Bien qu’il n’existe aucun droit officiel à l’asile dans  l’église, l’État respecte le plus souvent ce sanctuaire. Il existe toutefois des exceptions, si bien qu’il arrive que la police pénètre dans une église et l’évacue. Cependant, cela ne se produit jamais sans attirer l’attention du public, c’est-à-dire sans communiqué de presse et sans négociation entre l’église et les fonctionnaires publics. En règle générale, des discussions approfondies ont lieu, d’un côté, entre le prêtre de l’église et son évêque et, d’un autre côté, entre le prêtre et les autorités politiques. De cette manière, l’église tente de garantir qu’à l’avenir la police ne pénétrera pas sur les terrains de l’église et n’expulsera pas les gens par la force. Mais quoi qu’il en soit, pour les personnes et les familles qui ont été expulsées alors qu’elles bénéficiaient d’un asile dans l’église, ces négociations surviennent trop tard.

Par conséquent, l’asile dans l’église se base dans une certaine mesure sur la solidité de l’Église en tant qu’institution.
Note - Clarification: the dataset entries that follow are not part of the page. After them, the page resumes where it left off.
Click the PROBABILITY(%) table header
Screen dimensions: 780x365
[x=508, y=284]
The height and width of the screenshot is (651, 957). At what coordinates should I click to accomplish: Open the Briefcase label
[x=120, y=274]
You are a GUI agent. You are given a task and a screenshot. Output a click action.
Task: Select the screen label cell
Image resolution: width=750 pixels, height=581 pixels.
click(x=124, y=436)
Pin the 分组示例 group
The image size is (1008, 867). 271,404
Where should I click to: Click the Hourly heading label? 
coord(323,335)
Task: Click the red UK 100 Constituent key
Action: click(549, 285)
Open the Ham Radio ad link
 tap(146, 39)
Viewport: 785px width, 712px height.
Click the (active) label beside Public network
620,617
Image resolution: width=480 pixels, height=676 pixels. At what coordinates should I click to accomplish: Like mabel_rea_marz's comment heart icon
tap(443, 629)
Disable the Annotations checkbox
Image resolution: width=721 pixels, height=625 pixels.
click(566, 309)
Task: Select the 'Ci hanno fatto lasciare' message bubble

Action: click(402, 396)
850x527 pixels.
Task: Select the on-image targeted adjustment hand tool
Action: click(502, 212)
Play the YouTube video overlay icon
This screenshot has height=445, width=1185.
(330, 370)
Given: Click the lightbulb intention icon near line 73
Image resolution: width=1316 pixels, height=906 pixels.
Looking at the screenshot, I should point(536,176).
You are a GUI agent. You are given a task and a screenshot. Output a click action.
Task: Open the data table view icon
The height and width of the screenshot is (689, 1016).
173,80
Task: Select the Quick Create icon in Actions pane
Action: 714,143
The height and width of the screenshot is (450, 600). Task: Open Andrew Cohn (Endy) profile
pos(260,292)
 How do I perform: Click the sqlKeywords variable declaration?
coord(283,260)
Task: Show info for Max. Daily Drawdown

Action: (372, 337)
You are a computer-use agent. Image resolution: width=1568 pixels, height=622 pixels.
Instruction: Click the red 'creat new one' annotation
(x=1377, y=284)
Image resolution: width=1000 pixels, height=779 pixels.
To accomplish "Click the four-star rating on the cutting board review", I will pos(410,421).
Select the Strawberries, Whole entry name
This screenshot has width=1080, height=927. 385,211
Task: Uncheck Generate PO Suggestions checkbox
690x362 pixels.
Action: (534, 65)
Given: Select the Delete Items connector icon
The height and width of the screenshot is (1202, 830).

C’est cette institution que l’État respecte lorsqu’il accepte de ne pas pénétrer sur le terrain des églises ou de négocier les exigences d’une église. Cependant, c’est également une pratique ecclésiastique de terrain. En outre, le sanctuaire n’est pas seulement un lieu ni seulement une pratique : il s’agit d’une communauté qui n’est pas prévue par la loi, qui préfère que les réfugiés soient logés dans des centres de détention plutôt qu’autorisés à vivre de manière indépendante. C’est cette communauté qui soutient et qui accompagne les réfugiés dans leur lutte pour « le droit d’avoir des droits ».[2]

 

Birgit Neufert birgit.neufert@kirchenasyl.de travaille pour le Comité œcuménique allemand sur l’asile dans l’église www.kirchenasyl.de et elle est  doctorante à l’Université Georg August de Göttingen.



[1] Charta of the New Sanctuary Movement in Europe : www.kirchenasyl.de/wp-content/uploads/2013/12/Charta-english1.pdf (en anglais)

[2] Arendt, H (1951) Les Origines du totalitarianisme. San Diego: Harcourt Brace & Company, p296.